8. General Liability

1.      Unless otherwise provided in these Terms and Conditions, we shall only be liable for damages due to breach of contractual or non-contractual obligations in the event of intent or gross negligence on the part of our legal representatives, senior employees, and vicarious agents; in the event of intentional or negligent injury to life, limb, or health, as well as in the event of intentional or negligent breach of essential contractual obligations. In the event of a culpable breach of material contractual obligations, we shall be liable – except in cases of intent or gross negligence on the part of our legal representatives, executives, and vicarious agents – only for the foreseeable damage typical for the contract.
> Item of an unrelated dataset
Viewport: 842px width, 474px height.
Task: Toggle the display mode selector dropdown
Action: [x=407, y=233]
This provision does not affect claims for personal injury or damage to privately used property under the Product Liability Act.

2.      The limitation of liability does not apply in the absence of warranted properties or in the absence of a guaranteed quality, if and to the extent that the warranty or guarantee was intended to protect the partner against damages not caused by the delivered goods themselves.

9. Applicable Law

1.      The law of the Federal Republic of Germany shall apply; the applicability of the UN Convention on Contracts for the International Sale of Goods is excluded.
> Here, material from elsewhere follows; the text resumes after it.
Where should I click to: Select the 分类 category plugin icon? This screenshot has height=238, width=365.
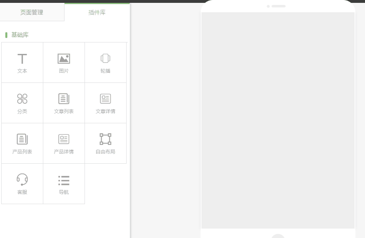[x=22, y=99]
10. Place of Performance and Jurisdiction

1.      The place of jurisdiction for both parties to the contract is the registered office of our company.

2.      However, we are also entitled to sue the customer at their general place of jurisdiction.

3.      Mandatory statutory provisions regarding exclusive places of jurisdiction remain unaffected by this provision.

4.      Unless otherwise stated in the order confirmation, our registered office shall be the place of performance.

11. Miscellaneous

1.      For the manufacture and delivery of goods at the customer’s request, in particular based on drawings, models, samples, sketches, or other documents of the customer, the customer warrants that the intellectual property rights of third parties are not infringed. The customer assumes all liability for claims arising from or in connection with the execution of the customer’s order and the claims made by a third party.

2.      We are entitled to process or have processed all data relating to the business relationship with the customer within the meaning of the Federal Data Protection Act.

3.      Should individual provisions of these Terms and Conditions or a provision within the framework of other agreements be or become invalid, this shall not affect the validity of all other provisions or agreements. The invalid provision shall be replaced by a valid one that most closely corresponds to the intended economic purpose.

The same applies if a gap arises during the execution of the contract that requires supplementation.

The above shall not apply if adhering to the contract would represent an unreasonable hardship for one of the parties.